__TASK PROMPT__.
Read the entries below and pull out each line with the string "will".

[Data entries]
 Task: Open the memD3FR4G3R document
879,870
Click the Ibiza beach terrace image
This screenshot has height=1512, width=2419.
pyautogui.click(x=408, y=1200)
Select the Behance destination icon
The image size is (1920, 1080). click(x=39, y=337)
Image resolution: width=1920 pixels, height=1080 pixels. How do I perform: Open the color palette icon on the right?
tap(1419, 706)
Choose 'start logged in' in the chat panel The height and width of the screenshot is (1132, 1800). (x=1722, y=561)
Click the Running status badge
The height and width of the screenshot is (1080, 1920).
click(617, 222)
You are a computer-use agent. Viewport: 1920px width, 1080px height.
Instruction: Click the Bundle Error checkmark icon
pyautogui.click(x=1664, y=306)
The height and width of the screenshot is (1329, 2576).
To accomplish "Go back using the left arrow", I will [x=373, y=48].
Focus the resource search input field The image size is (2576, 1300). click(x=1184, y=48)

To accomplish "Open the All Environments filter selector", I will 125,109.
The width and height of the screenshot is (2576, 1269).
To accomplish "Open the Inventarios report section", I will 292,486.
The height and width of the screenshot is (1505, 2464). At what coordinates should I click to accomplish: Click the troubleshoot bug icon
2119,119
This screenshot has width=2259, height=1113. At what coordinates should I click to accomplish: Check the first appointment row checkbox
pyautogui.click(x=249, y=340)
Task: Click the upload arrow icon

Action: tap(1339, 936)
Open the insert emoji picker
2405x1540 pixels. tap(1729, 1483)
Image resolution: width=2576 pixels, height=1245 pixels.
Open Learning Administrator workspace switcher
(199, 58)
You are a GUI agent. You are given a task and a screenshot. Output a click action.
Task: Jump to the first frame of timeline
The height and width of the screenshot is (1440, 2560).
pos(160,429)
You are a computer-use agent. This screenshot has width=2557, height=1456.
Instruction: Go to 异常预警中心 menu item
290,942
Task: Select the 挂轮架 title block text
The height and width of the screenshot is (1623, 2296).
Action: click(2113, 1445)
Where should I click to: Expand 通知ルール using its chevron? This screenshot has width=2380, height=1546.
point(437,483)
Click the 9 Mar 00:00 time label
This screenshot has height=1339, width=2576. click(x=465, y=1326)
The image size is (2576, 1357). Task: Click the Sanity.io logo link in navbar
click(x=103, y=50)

__SOLVED PROBLEM__.
To accomplish "Go back using the left arrow", I will [x=373, y=48].
To accomplish "Open the All Environments filter selector", I will 125,109.
To accomplish "Open the Inventarios report section", I will 292,486.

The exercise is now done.